Newkirk had also been involved with companies named Marigold Oils Limited and Barclay Oil Company, Limited, reputedly licensed by an Israeli man named Arie Ben-Tovim, a chemical engineer by profession, who, after the establishment of the State of Israel in 1948 had been appointed consul of Israel in Canada during 1949-50, and then as consul in New York during 1951-52, when Ben-Tovim returned to his professional and private occupation and to engage in a joint oil project with Newkirk, with T. R. Harrison (of Trans-Era Oils Limited and Wilrich Petroleums Limited), and with  A. M. Abernethy (of Minerva Mining Corporation Limited). Abernethy was in business with James Crisona of New York, with whom he had purchased controlling interest in the uranium company owned by D. Harold Byrd of Dallas, Texas, in 1956. 

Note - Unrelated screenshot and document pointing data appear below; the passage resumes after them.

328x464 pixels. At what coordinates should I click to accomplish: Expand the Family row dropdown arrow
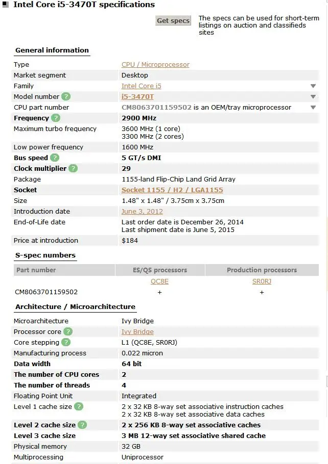click(313, 86)
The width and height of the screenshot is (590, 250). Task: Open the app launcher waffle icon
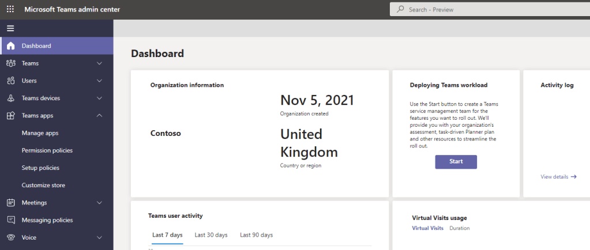(x=10, y=9)
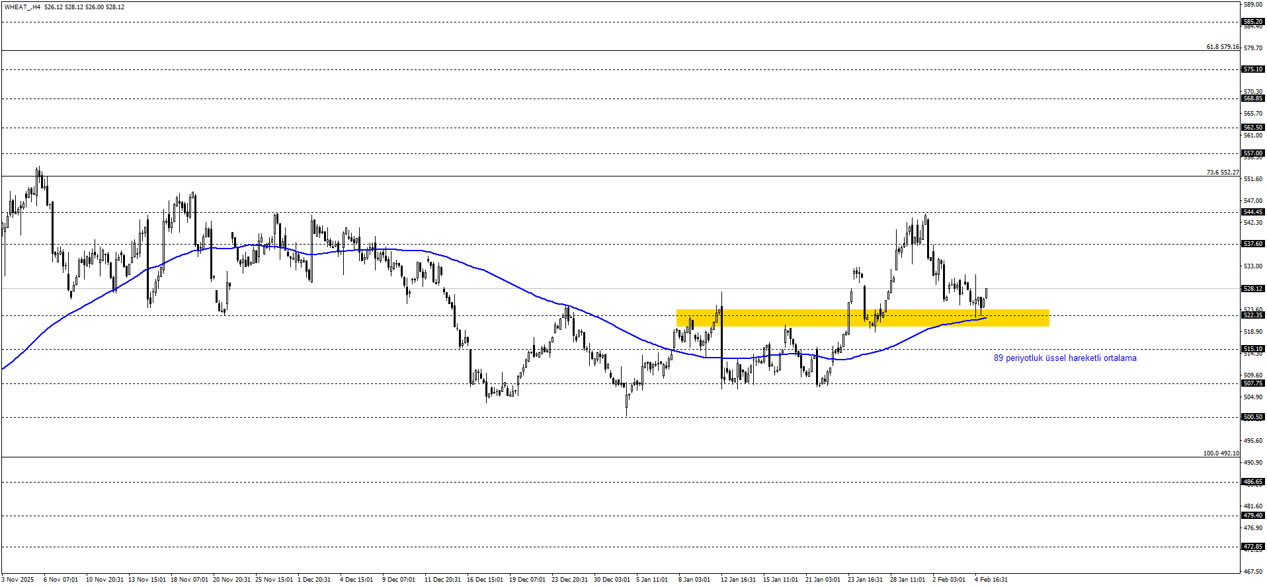This screenshot has height=587, width=1267.
Task: Click the 100.0 492.10 Fibonacci level label
Action: [x=1221, y=453]
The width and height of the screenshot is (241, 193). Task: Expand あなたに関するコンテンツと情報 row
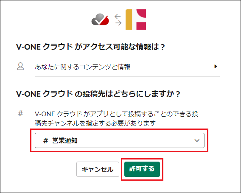pyautogui.click(x=127, y=67)
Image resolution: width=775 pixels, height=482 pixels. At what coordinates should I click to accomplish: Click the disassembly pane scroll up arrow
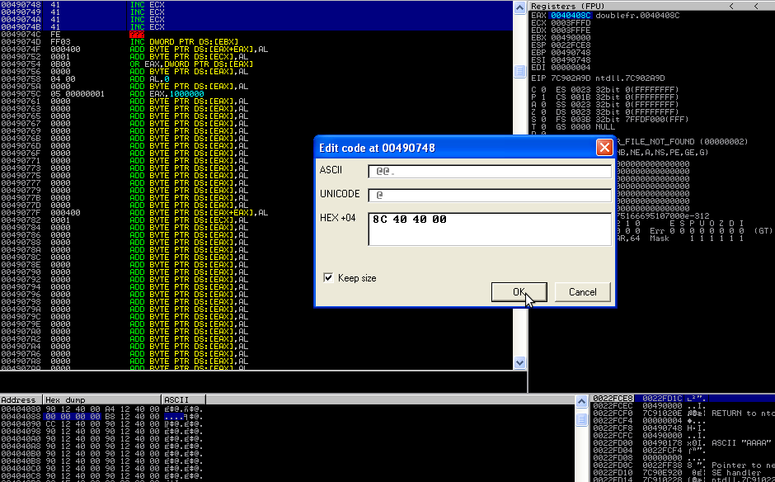[x=519, y=7]
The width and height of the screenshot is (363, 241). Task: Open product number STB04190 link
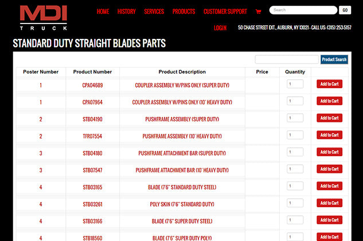92,119
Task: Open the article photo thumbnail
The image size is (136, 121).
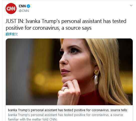Action: [x=69, y=72]
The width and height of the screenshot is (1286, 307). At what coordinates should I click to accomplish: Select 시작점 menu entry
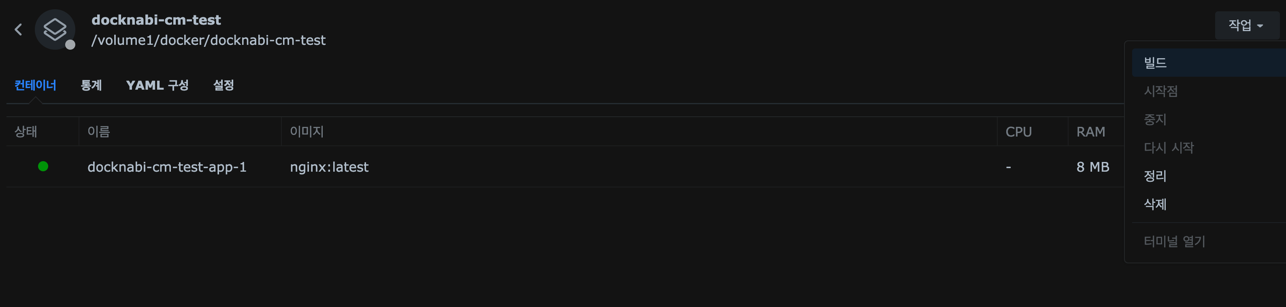[x=1161, y=91]
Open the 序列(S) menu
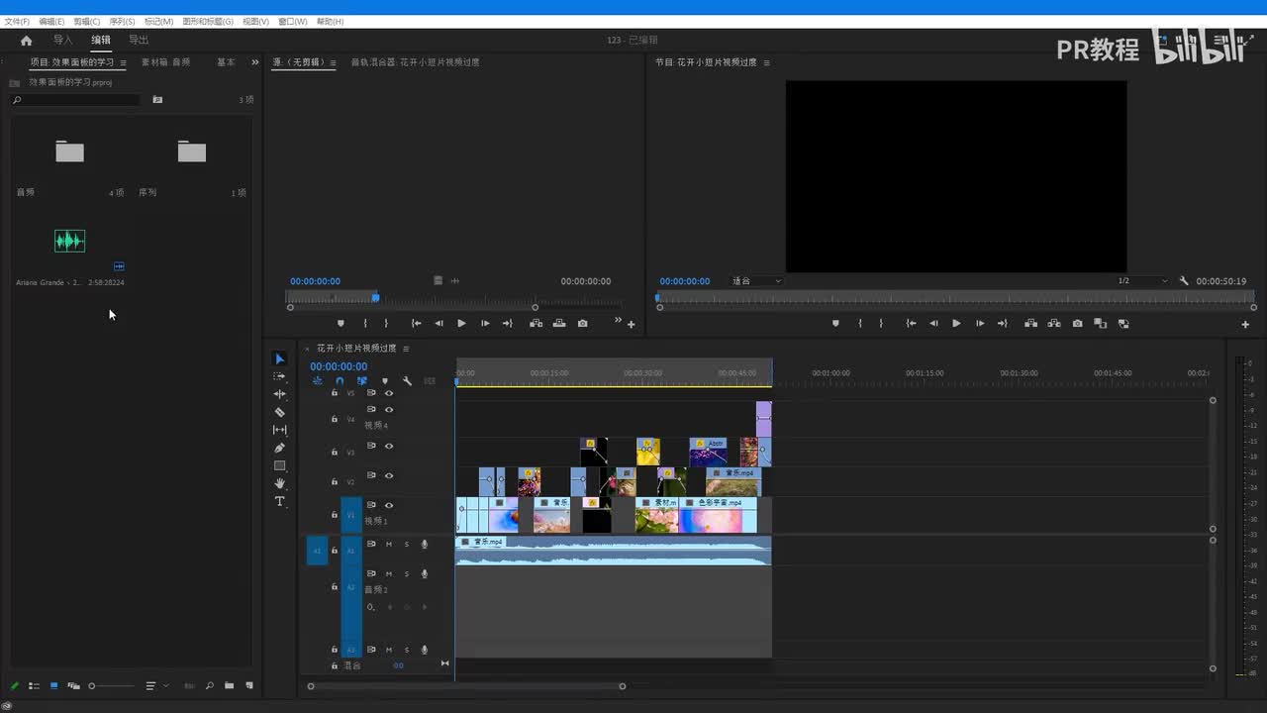Screen dimensions: 1267x713 [122, 22]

A few years after the Israel venture, Newkirk would also be connected with stock promoter /hockey player Eric Cradock in Marigold Oils Limited, while another Canadian representative made allegations in the legislature that stocks were being rabidly promoted by gangsters who were associated by Cradock and others in sports clubs. These gangster/ gamblers had invaded Canada following a crackdown on organized crime by the United States following Robert F. Kennedy's participation with Roy Cohn on the Senate Committee staff chaired by Senator Joseph McCarthy, and then his appointment to the position of Attorney General under his brother, President John F. Kennedy in January 1961. 

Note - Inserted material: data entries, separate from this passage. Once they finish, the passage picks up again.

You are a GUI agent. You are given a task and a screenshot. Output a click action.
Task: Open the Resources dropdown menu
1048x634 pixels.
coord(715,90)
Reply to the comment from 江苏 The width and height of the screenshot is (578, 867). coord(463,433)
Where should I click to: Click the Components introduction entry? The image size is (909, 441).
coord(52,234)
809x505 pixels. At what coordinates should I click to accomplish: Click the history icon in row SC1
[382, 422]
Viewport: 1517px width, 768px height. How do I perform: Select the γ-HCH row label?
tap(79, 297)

Robert Kennedy had resigned from McCarthy's committee and became Lead Council in the Senate Subcommittee Hearings on Racketeering and Corruption in the Teamsters Union. As Gordonskene reported at Crooks and Liars newstalgia website:
During a panel interview on Meet The Press from 1959, Kennedy is asked by Lawrence Spivak if he was worried regarding Hoffa's threat to sue, from some remarks Kennedy made during a recent Jack Paar Show appearance.

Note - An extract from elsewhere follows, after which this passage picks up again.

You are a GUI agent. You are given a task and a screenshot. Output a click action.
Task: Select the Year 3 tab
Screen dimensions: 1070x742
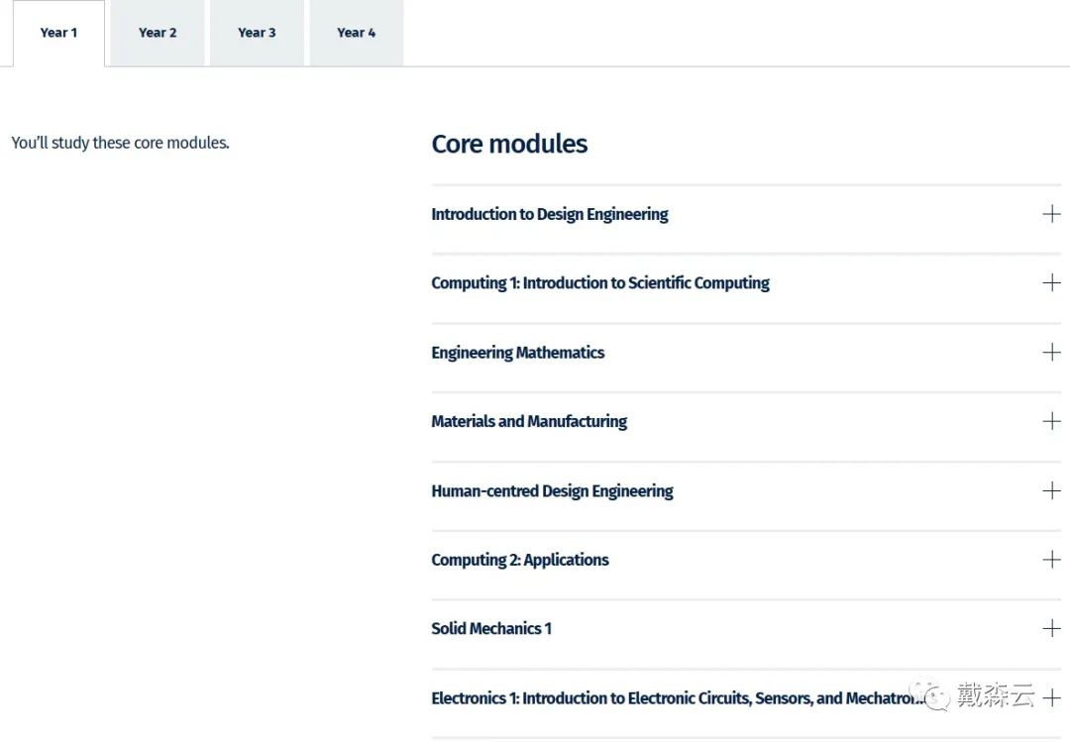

Robert F. Kennedy: “I feel that in our investigation that we have shown that Mr. Hoffa has made collusive deals with employers, that he’s betrayed the Union membership, that he sold out the Union membership, that he’s put gangsters and racketeers in important positions of power within the Teamsters Union, that he’s misused Union funds. I say that and I will say it again. If Mr. Hoffa wishes to sue me I think we can take that to a court and allow it to be decided by a jury. ...That if he loses that case, that he should resign as President of the Teamsters. Because if he is guilty of any one of these things he is not worthy to be International President of that Union.”
Needless to say, the news didn't get any better for Hoffa when Kennedy became Attorney General a little over a year later.




The crackdown against organized crime by Bobby Kennedy led first to the flight of the criminals into Canada and later to Bobby Kennedy's enforced impotence cause by the murder of his brother, the President. Did Bobby's old nemesis Roy Cohn have a hand in that? Was he assisted in any way by his friend and associate Bryan Newkirk,  who developed the island resort of Duck Key south of the most southern tip of mainland Florida, one of the closest points to Cuba, where Roy Cohn was often in residence? Were Newkirk and Cohn connected by their relationship with other Canadian and Israeli members of organized crime who were incidentally out to regain control of Cuban gambling by Meyer Lansky? These questions are yet to be answered.